In a world where marketing channels are ever-increasing, it’s becoming imperative to nail down exactly what attitudes your consumers have when attempting to purchase services and products. Attitudinal research and the subsequent data collected is often the missing ingredient when building a brand and messaging strategy.
Attitudinal data can provide powerful insights into the “why” your customers buy and how you can improve the overall experience. When you bring in attitudinal research to your brand, you can begin to add color and depth to the basic outline of your customer and bring your marketing efforts to life.
You can tailor the experience to the exact people you want to benefit.
Attitudinal Research versus Behavioral Research
It’s important to understand the distinction between attitudinal research and behavioral research to understand what’s going to best fit your business needs.
“Attitudinal Research: the gathering of data to measure consumers’ attitudes to a product or brand in terms of their knowledge and opinions of it, their overall impressions of it and their degree of loyalty to it.”Monash University
Behavioral research is research where you observe the actions of those around you: what they buy, where they go, the decisions they make. Attitudinal research is research done through asking people’s opinions, it’s more involved research. You can do attitudinal research through different types of studies: ethnographic studies, surveys, the traditional focus groups, A/B testing and more.
For example: you can observe your customer using your product. You can watch them interact with the product, watch how they use it and take note on if they use it for the intended purpose or invent one of their own.
Behavioral research is just one piece of the puzzle, though, it takes attitudinal research to delve in deeper into the “why”.

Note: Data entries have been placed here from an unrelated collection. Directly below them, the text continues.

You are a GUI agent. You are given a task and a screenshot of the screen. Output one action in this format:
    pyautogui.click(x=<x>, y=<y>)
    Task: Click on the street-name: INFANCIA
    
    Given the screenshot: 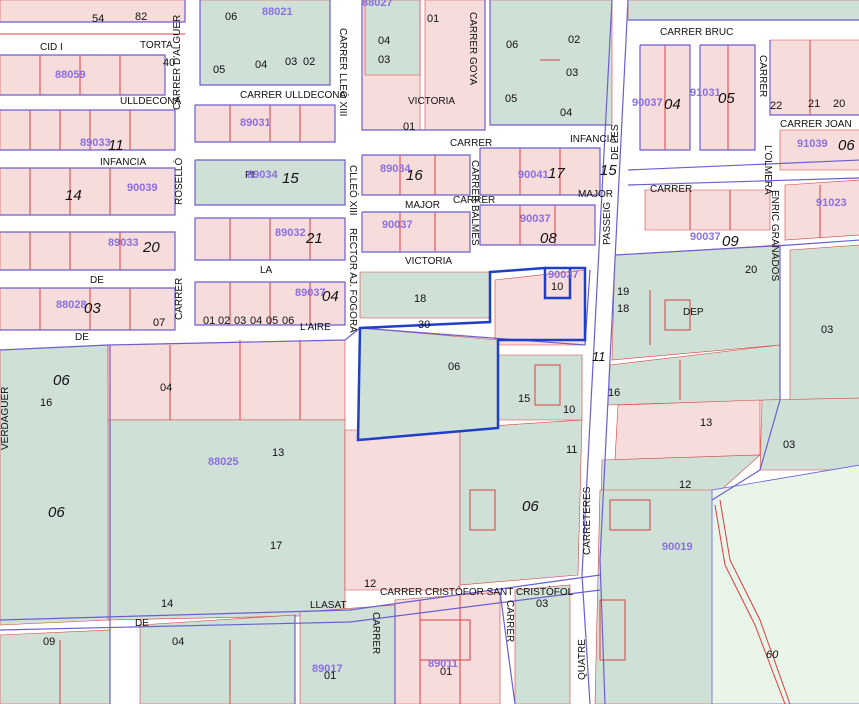 What is the action you would take?
    pyautogui.click(x=123, y=162)
    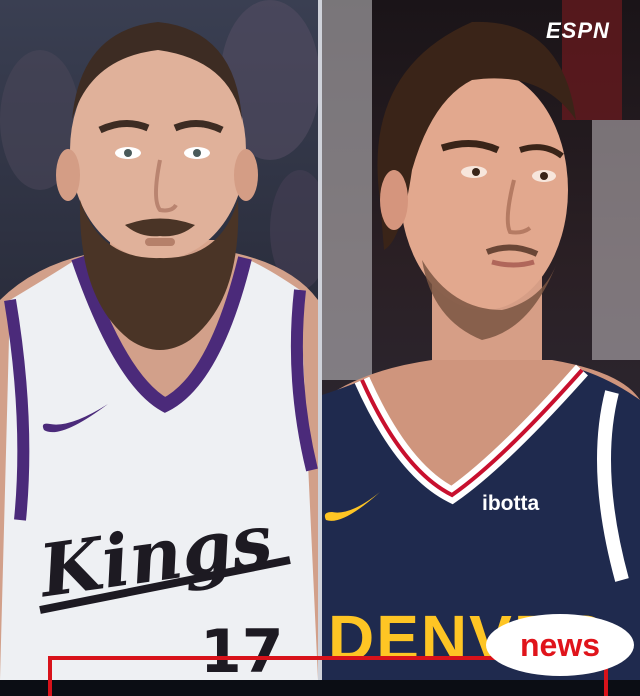 The image size is (640, 696). What do you see at coordinates (578, 30) in the screenshot?
I see `espn-logo: ESPN` at bounding box center [578, 30].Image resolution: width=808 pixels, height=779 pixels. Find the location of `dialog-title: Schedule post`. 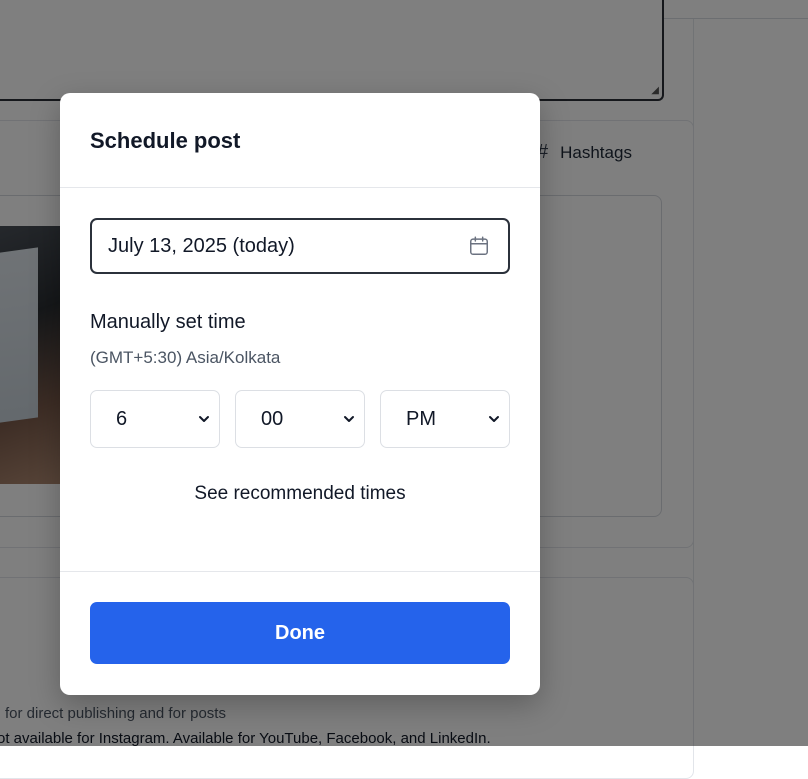

dialog-title: Schedule post is located at coordinates (166, 140).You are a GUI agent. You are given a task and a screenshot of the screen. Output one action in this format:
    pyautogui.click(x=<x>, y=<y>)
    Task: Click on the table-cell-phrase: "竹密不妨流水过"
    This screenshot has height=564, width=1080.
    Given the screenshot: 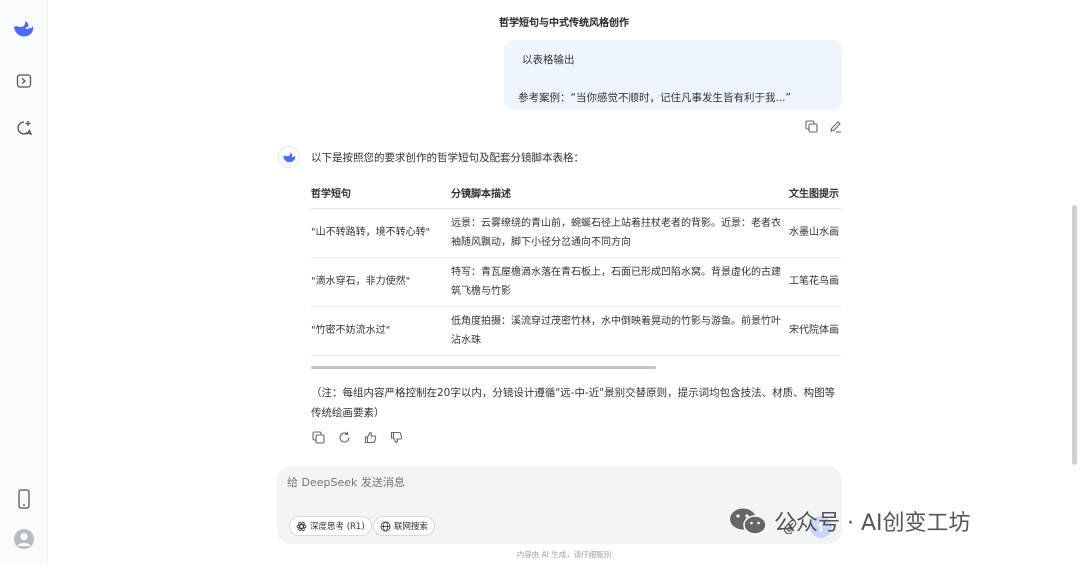 What is the action you would take?
    pyautogui.click(x=381, y=331)
    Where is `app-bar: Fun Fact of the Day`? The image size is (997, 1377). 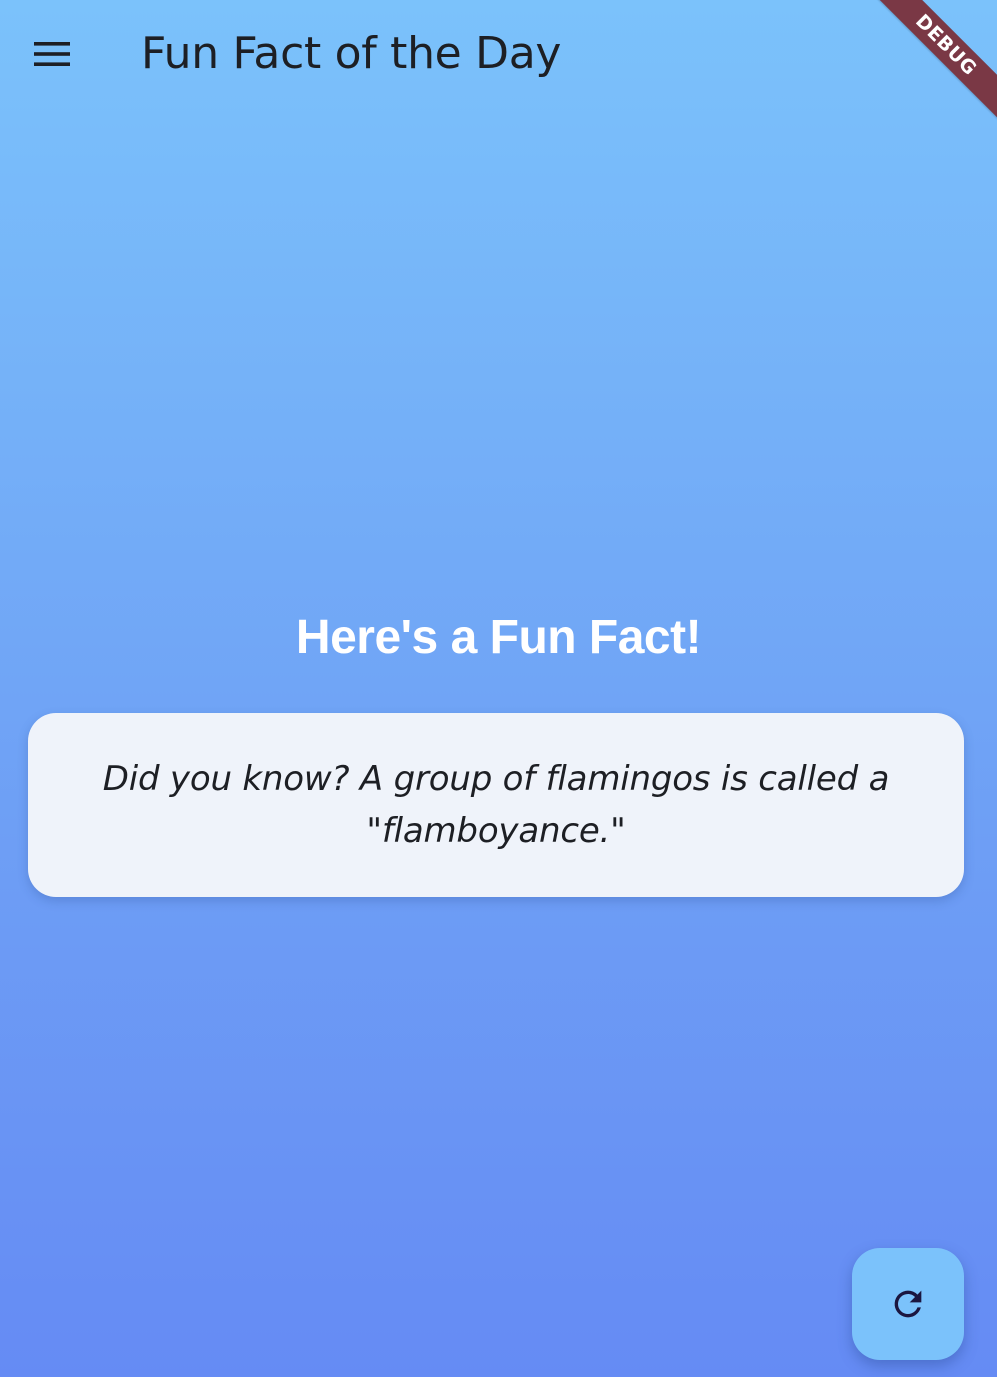
app-bar: Fun Fact of the Day is located at coordinates (498, 54).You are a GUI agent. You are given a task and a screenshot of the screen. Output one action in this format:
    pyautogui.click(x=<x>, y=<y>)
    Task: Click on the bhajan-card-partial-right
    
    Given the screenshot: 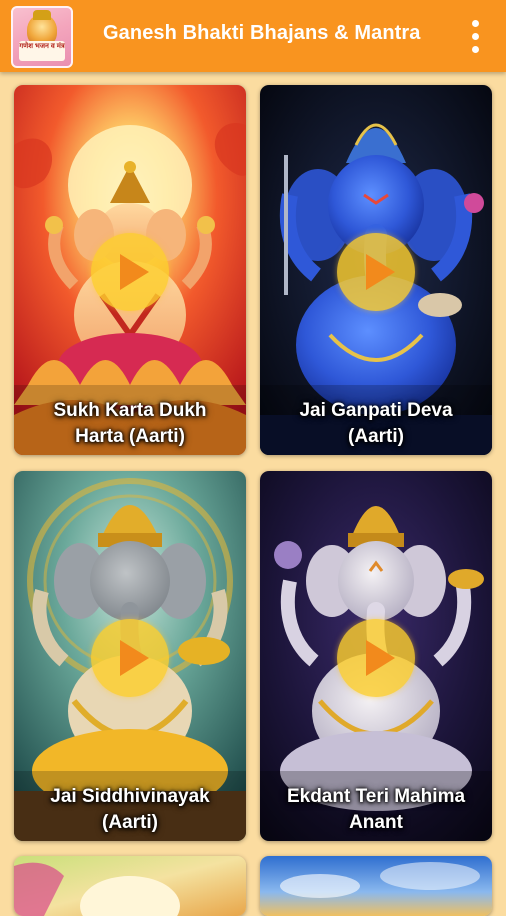 What is the action you would take?
    pyautogui.click(x=376, y=886)
    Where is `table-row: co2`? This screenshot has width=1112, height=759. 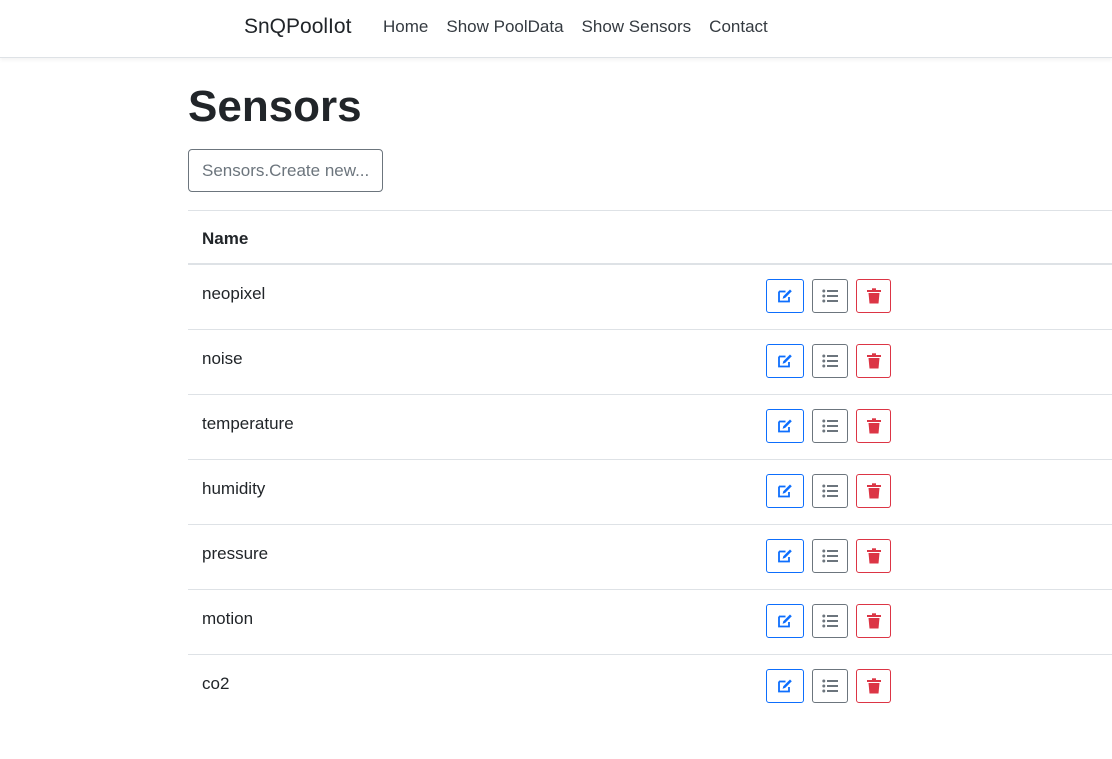 table-row: co2 is located at coordinates (650, 688).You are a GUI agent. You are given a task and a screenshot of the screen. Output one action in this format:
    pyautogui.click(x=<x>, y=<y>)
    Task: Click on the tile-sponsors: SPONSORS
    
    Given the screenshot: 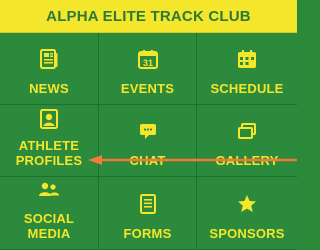 What is the action you would take?
    pyautogui.click(x=247, y=214)
     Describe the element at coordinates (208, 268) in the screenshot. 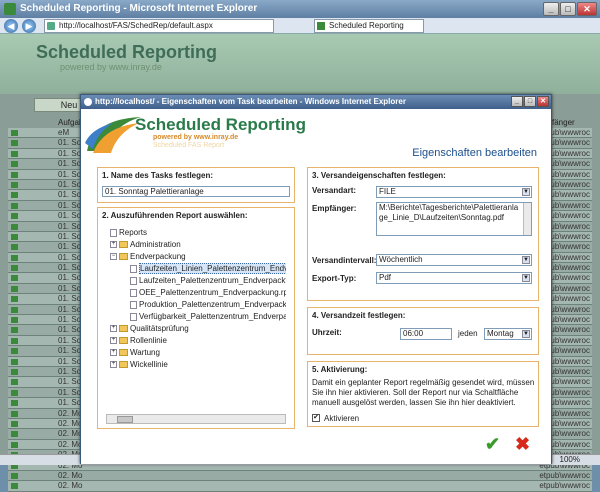

I see `tree-node-laufzeiten-linien: Laufzeiten_Linien_Palettenzentrum_Endv` at that location.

After your customer is done interacting with the product, you can ask them several questions about why they decided to purchase your product versus other options, what they expect from it and more. By using both behavioral and attitudinal research, you will have a clearer picture of your market, their needs, their actions, their perceptions, and why your product or service is right, or not right, for them.
Questions Attitudinal Research Can Help Answer
Attitudinal research should help to guide your brand development and messaging strategy by identifying opportunities to expand and improve. You can also use attitudinal research to improve product or service offerings and attract new consumers.
Brand Usage: What percent of the market buys from my brand? How frequently do they buy? How do customers find out about our brand?
Brand Awareness: How many customers think about our brand without being prompted? How many customers have heard of our brand name when they see it?
Brand Attitudes: What is our brand’s reputation? Are customers more satisfied with what we have to offer than our competitors? How are we meeting our customers’ needs and how can we improve?
What is boils down to is, “what does my consumer think of my brand, my product and themselves in relation?”
Attitudinal Research and Buyer Personas
Sales and marketing departments are increasingly relying on the concept of buyer personas.
“Buyer personas (sometimes referred to as marketing personas) are fictional, generalized representations of your ideal customers.” HubSpot
Your marketing team needs to understand who they’re marketing to, and your sales team needs to understand who they’re selling to. Both need to know the concerns your customers might have, and how your product or service can alleviate those concerns.
When working to build your buyer personas, it can be difficult to figure out where to start – this is where attitudinal research can really help paint a clearer picture. You can look at your current customers’ behaviors and ask them questions about why they chose to buy.
Once you’ve worked out how your customers think, you can begin to create brand messages that target their attitudes and attitudes of similar people you are prospecting to buy your product or service.